Kik’s ordeal wasn’t over yet. The next morning he woke up with a very weird rash on his legs an arms. It was like a perfect line of bug bites that had blistered. At first we panicked and thought he had bed bugs (although Clair didn’t have a mark) but after scouring our room, clothes, and bags we didn’t see a thing. It’s possible something bit him while in San Blas. He continued to not feel his best but he soldiered on. We checked out a local coffee shop Cafe del Mural which we totally recommend! Even Kik liked his coffee (which was ice cream).

Day 5 – Oh Yeah…I Do See It…I Think

One of many alley's covered with street art in Cartagena, Colombia
One of many alley’s covered with street art in Cartagena, Colombia

One of the ways that people protest in Cartagena is through street art, with artists coming here from all over the world to paint on the hundred year old walls. We decided to take a free 2-hour street art tour that is offered. They run it everyday at 10Am and meet in La Plaza de la Trinidad which was right by our house (and has AWESOME street food). The tour was amazing. It was run by a Belgium guy who had been living in Cartagena for nearly a year. The stories and meaning behind the art was really interesting and also a great way to navigate your way around the city. Make sure to tip at the end and bring a bottle of water!

Day 6 – Move Out Of The Way Jet Dog

Plaza de la Trinidad in Cartegena, Colombia
Plaza de la Trinidad in Cartegena, Colombia

With Kik feeling slightly better we walked around Cartagena and checked out all the restaurants and shops that Anya had suggested. We basically ate and drank our way through Cartagena. One of our favorite restaurants was El Coron Coro, it was super cheap and really good! Get the fried chicken. That night we met up with most of the crew from our San Blas trip and went to a night club in town. Being the respectable adults we are we went home at 2AM and ate street food in Plaza de la Trinidad. Kik got a hot dog that literally had everything known to man on it including dirt from the ground.

Day 7 – Dodging A Bullet

Castillo San Felipe de Barajas in Cartagena, Colombia
Castillo San Felipe de Barajas in Cartagena, Colombia
View from the top of Castillo San Felipe
View from the top of Castillo San Felipe

We woke up slightly hungover but knew this was our last chance to go check out the fortress that had been built outside the walled city. It was pretty impressive, but with us being hungover I’m not sure we took full advantage of it. First time Kik got to use his International Teacher’s card though!

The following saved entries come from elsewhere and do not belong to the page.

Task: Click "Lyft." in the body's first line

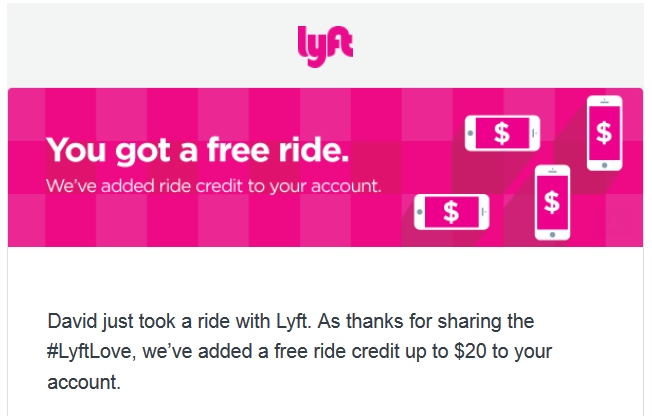Action: point(281,322)
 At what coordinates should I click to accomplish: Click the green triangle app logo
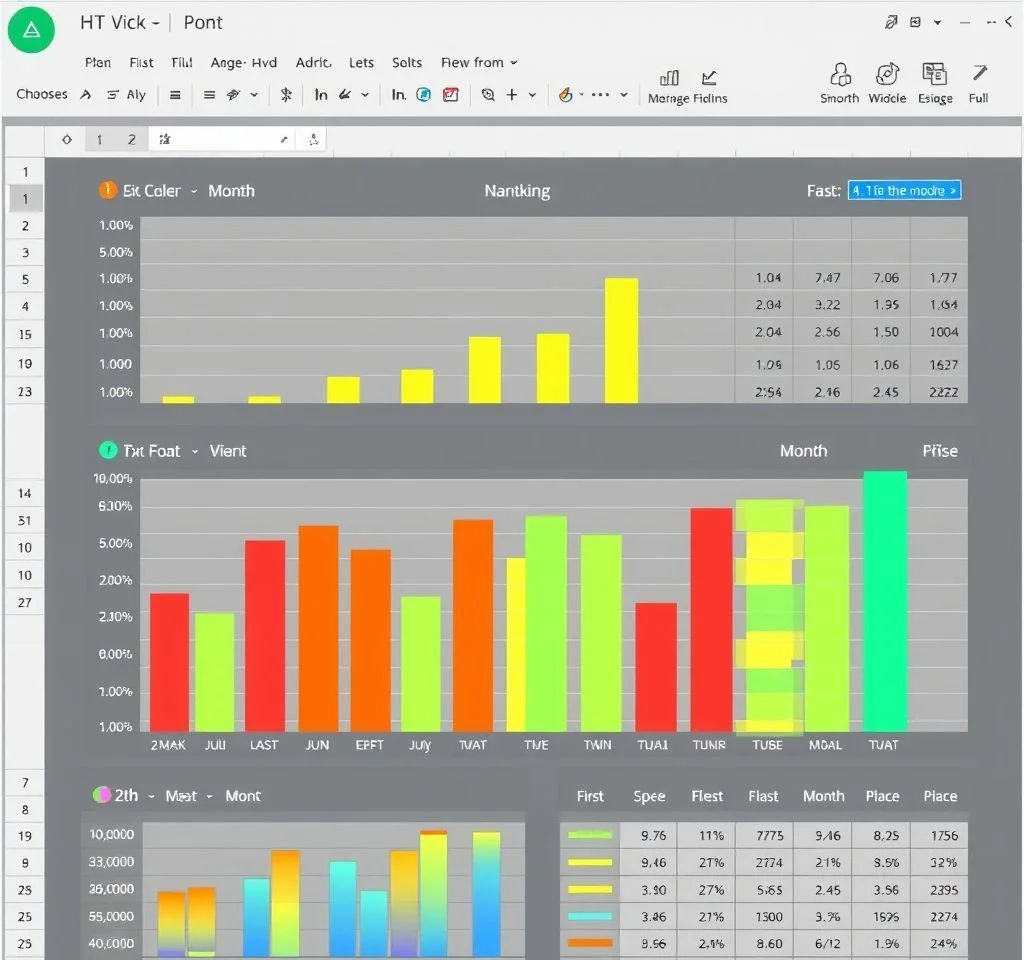coord(33,30)
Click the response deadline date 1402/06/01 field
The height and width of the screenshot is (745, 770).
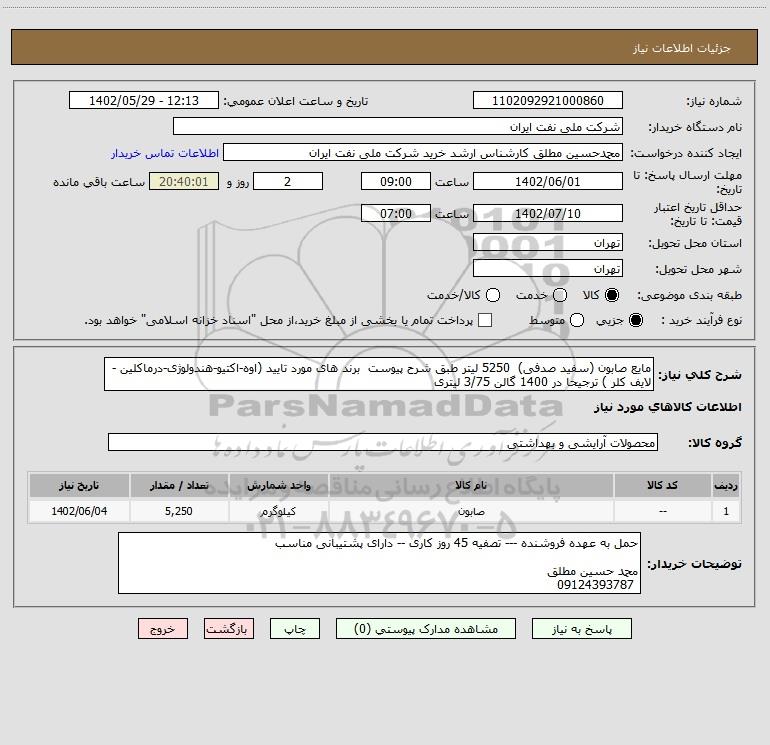click(x=547, y=181)
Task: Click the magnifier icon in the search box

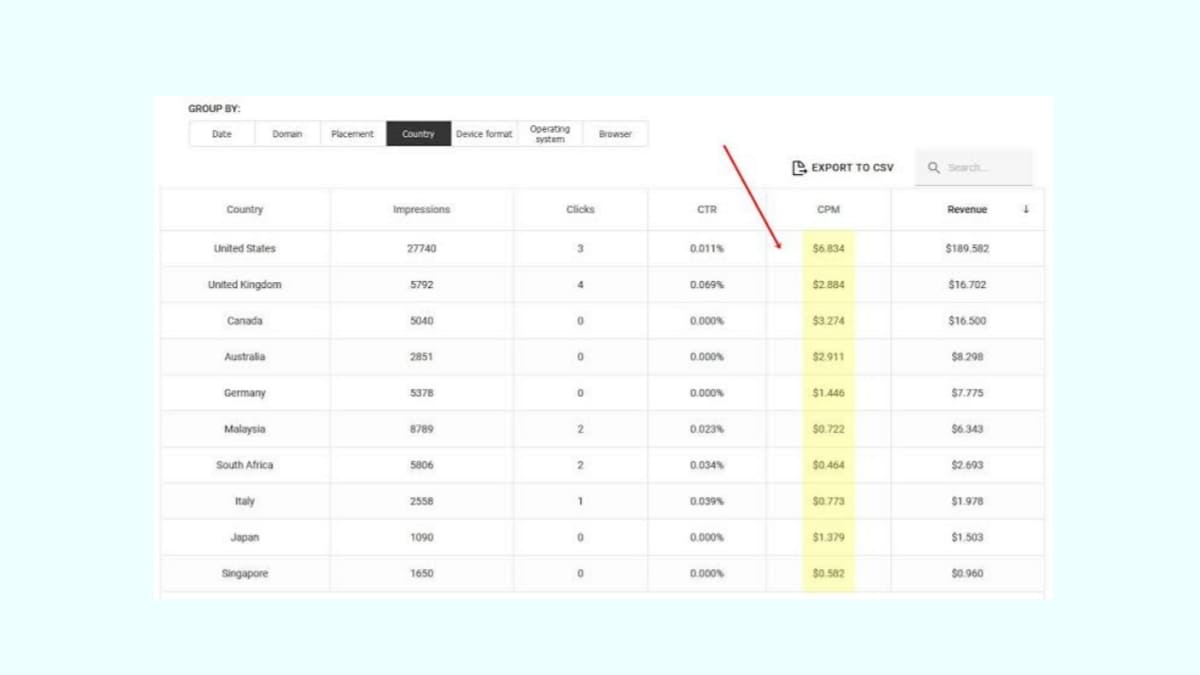Action: pyautogui.click(x=933, y=167)
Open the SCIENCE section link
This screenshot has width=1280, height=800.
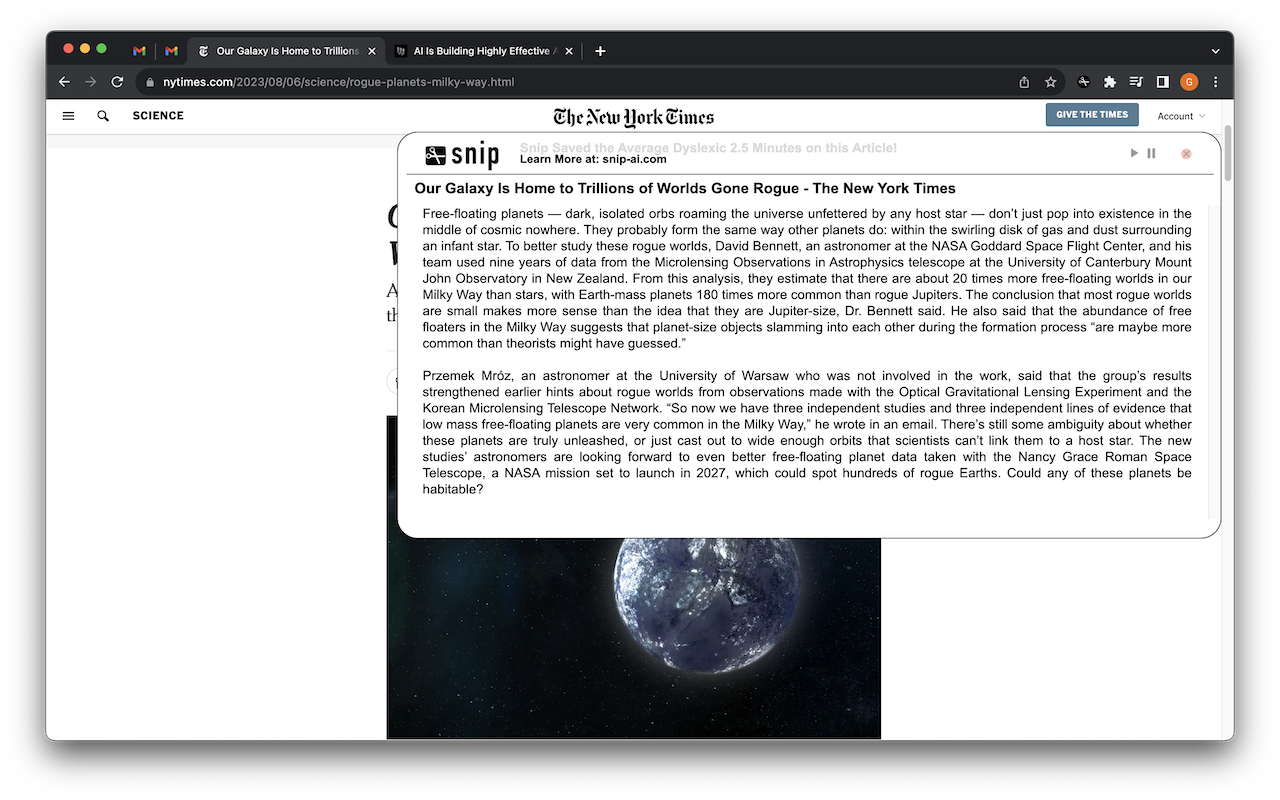point(158,116)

That night Hurricane Matthew decided to make his appearance. We’re not sure if nothing rattles Colombians or what but really no one cared that the strongest hurricane since 2007 was within 100 miles from the coast of Cartagena, except Clair who was being a total psycho (Clair – I totally was). Our last night was spent in our concrete home. The next morning we flew out to Medellin. We flew VivaColombia for $60 pp. Pro tip: Print your board pass the night BEFORE. We tried to print it the morning of and you are no longer able to do that, so we had to pay an extra $20 to print it at the airport! We were slightly delayed as Colombia caught the tail-end of the hurricane causing a massive amount of rain. Finally we arrived safe and sound in Medellin! We hopped on a bus ($4 CAD pp) and about an hour later arrived in the neighbourhood of El Poblado. This is the hip area of town, where you want to be! We tried to stay at Casa Kiwi (the most popular hostel in town) but it was full so we ended up in Hostel Casa Provenza ($30 CND private room w bathroom and bunk beds). We had lunch at a local burger shop, which we will never do again because Clair could not get them to understand that she wanted her burger fully cooked. No pink.

Medellin has been one of the most developed and clean cities we have been to so far (hot showers even). Obviously you walk off the gringo path and you will see the other side to this country. Also, you start to understand how Colombians feel about Pablo Escobar and the cocaine trade that still affects them today. Medellin is beautiful and we can’t wait to tell you all about it!

Ciao!

P.S. Watching Narcos while in Medellin is the best.